Model Overview
This model, fieldvalley-llm2025/llm2025_main_merged_dpo03, is a 4 billion parameter language model derived from Qwen/Qwen2.5-7B-Instruct. It was developed as a submission for the 2025 final project main competition, focusing on highly constrained output generation.
Key Capabilities & Training
The model underwent a comprehensive fine-tuning process using Unsloth (LoRA) and a three-stage Direct Preference Optimization (DPO) strategy:
- Supervised Fine-Tuning (SFT): Initial training on high-quality datasets (
daichira/structured-hard-sft-4k, u-10bei/structured_data_with_cot_dataset_512_v4) to enhance instruction following and adherence to various structured formats (JSON, XML, TOML, YAML, CSV). - DPO Rounds 1 & 2: Focused on general preference learning and hallucination suppression.

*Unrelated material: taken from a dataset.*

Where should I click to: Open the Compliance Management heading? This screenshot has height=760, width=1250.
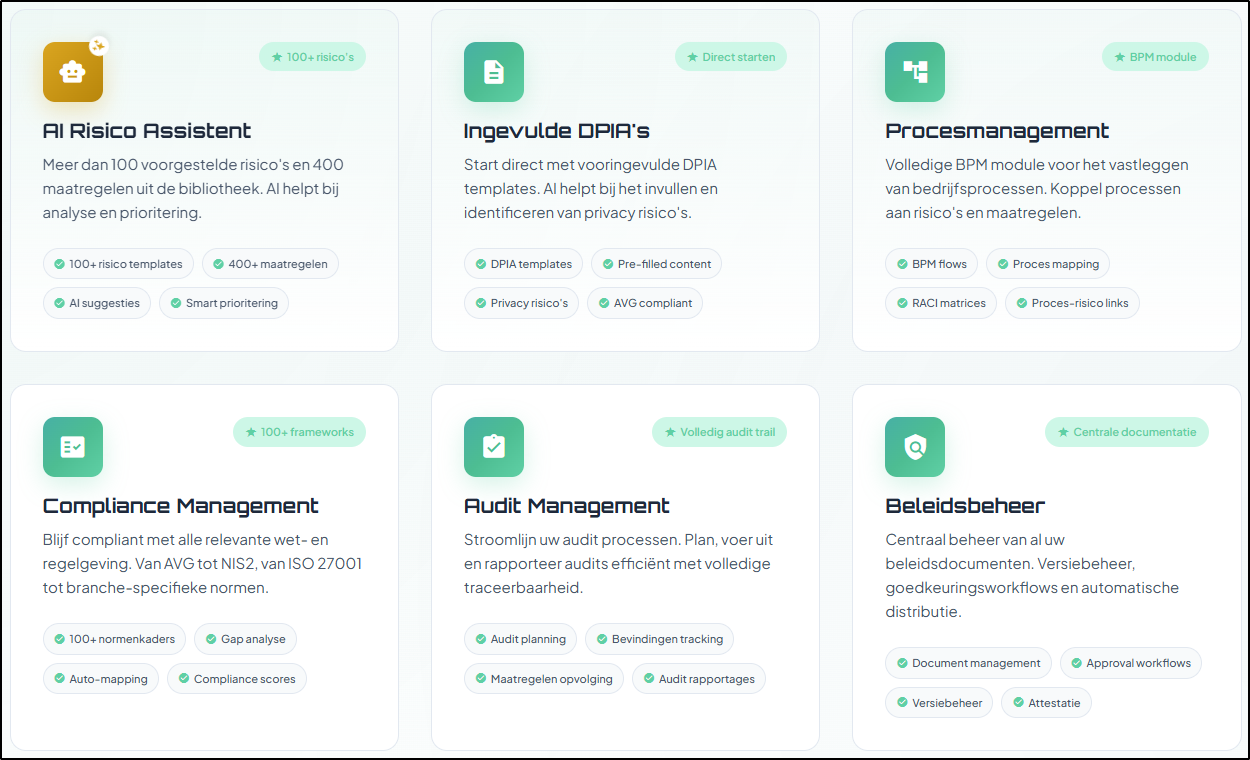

- DPO Round 3 (This Model's Specialization): The most critical stage, where the model was aggressively trained for only 100 steps to eliminate any non-JSON output. This involved contrasting pure JSON (chosen) against 8 types of rejected outputs, including Markdown fences (
json), generic fences (), conversational preambles ("Here is the JSON..."), postscripts, and Markdown headings. Strict filtering ensured only pure JSON objects ({...}) were used for this final DPO phase.
Primary Differentiator
This model's core strength lies in its strict adherence to JSON output format, making it highly reliable for tasks where clean, parseable structured data is paramount. It is specifically engineered to avoid common LLM tendencies to include explanatory text or Markdown formatting around JSON responses.